## Activity
Only one stretch of the data below should be repeated: the lines from the line containing "You are a computer-use agent. Image" through the line containing "You are a computer-use agent. The", inclusive, exactly as they are.

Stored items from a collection
_ _ _ _ _ _ _

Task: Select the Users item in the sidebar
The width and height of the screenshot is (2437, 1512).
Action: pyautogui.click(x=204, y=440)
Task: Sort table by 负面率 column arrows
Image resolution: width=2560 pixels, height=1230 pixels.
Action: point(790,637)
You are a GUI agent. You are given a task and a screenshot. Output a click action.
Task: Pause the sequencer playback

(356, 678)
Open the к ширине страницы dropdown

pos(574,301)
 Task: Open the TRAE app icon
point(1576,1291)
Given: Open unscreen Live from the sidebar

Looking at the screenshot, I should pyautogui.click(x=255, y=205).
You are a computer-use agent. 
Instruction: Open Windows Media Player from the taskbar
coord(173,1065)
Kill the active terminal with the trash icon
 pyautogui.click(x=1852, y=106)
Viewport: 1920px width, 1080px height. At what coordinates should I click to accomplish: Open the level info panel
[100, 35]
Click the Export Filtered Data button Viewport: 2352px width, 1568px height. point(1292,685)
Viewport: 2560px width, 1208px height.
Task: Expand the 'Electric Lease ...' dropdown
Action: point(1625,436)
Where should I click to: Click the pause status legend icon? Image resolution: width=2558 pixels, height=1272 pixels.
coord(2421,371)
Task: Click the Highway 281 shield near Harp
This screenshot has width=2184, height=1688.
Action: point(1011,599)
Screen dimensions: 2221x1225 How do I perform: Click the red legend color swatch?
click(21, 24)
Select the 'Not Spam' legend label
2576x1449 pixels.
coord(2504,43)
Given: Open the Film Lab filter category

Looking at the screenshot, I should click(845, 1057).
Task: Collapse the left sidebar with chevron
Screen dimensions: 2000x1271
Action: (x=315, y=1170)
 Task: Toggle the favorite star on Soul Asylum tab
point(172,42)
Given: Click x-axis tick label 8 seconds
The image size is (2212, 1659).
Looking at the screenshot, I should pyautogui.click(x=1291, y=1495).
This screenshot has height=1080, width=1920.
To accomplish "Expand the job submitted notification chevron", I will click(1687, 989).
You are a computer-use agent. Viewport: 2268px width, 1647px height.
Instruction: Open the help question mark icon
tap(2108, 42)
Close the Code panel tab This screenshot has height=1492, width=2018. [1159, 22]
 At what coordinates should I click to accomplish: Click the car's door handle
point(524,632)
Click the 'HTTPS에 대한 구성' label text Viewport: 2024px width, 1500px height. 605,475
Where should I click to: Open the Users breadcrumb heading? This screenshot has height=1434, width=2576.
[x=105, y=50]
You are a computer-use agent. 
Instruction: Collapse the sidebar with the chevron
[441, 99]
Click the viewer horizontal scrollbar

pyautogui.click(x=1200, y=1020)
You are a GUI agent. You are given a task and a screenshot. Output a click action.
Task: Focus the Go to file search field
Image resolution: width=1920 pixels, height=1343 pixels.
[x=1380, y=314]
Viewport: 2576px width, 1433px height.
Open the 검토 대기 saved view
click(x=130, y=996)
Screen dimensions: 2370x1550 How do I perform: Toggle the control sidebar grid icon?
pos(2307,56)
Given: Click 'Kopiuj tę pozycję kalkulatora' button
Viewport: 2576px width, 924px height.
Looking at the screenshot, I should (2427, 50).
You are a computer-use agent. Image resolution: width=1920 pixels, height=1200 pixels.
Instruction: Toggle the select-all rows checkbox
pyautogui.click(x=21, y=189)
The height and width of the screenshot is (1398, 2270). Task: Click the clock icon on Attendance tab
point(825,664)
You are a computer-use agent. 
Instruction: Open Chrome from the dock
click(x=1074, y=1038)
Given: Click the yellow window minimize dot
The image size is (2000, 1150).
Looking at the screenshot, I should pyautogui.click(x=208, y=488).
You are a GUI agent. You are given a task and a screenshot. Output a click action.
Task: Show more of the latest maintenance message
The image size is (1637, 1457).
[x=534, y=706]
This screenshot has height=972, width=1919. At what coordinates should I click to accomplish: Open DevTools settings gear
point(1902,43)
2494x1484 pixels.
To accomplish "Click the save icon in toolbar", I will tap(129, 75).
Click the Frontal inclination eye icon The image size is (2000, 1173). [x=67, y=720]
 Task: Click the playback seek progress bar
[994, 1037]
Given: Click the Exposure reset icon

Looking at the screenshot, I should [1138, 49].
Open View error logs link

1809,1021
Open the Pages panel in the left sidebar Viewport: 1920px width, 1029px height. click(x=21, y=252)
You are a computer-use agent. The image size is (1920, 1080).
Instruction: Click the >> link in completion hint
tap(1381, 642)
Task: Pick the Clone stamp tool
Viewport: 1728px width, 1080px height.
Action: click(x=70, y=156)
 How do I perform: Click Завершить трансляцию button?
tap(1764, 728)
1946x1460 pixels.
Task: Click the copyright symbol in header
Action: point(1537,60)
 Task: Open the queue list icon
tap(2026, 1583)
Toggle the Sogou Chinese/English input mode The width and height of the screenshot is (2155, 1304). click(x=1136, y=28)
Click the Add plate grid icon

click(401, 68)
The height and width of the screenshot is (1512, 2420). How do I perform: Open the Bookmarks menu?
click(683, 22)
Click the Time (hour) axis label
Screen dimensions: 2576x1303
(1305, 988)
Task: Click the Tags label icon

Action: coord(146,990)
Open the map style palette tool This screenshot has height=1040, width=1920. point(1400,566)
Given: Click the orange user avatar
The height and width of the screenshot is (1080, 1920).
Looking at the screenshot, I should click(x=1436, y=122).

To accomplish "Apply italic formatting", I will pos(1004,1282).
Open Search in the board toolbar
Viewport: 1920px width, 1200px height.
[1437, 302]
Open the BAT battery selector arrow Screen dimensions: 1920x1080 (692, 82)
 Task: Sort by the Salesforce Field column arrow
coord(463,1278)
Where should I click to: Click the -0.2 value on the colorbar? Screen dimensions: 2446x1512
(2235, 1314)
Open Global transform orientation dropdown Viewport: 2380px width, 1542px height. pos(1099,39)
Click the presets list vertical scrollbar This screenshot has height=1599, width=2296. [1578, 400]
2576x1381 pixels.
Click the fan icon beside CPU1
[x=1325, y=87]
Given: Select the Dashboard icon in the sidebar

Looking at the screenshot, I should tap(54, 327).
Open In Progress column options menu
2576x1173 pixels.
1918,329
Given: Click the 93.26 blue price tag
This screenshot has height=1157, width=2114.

_ _ _ _ _ _ _

## Solution to this task
You are a computer-use agent. Image resolution: width=1920 pixels, height=1200 pixels.
Instruction: Toggle the select-all rows checkbox
pyautogui.click(x=21, y=189)
The height and width of the screenshot is (1398, 2270). Task: Click the clock icon on Attendance tab
point(825,664)
You are a computer-use agent. 
Instruction: Open Chrome from the dock
click(x=1074, y=1038)
Given: Click the yellow window minimize dot
The image size is (2000, 1150).
Looking at the screenshot, I should pyautogui.click(x=208, y=488).
You are a GUI agent. You are given a task and a screenshot. Output a click action.
Task: Show more of the latest maintenance message
The image size is (1637, 1457).
[x=534, y=706]
This screenshot has height=972, width=1919. At what coordinates should I click to accomplish: Open DevTools settings gear
point(1902,43)
2494x1484 pixels.
To accomplish "Click the save icon in toolbar", I will tap(129, 75).
Click the Frontal inclination eye icon The image size is (2000, 1173). [x=67, y=720]
 Task: Click the playback seek progress bar
[994, 1037]
Given: Click the Exposure reset icon

Looking at the screenshot, I should [1138, 49].
Open View error logs link

1809,1021
Open the Pages panel in the left sidebar Viewport: 1920px width, 1029px height. click(x=21, y=252)
You are a computer-use agent. The image size is (1920, 1080).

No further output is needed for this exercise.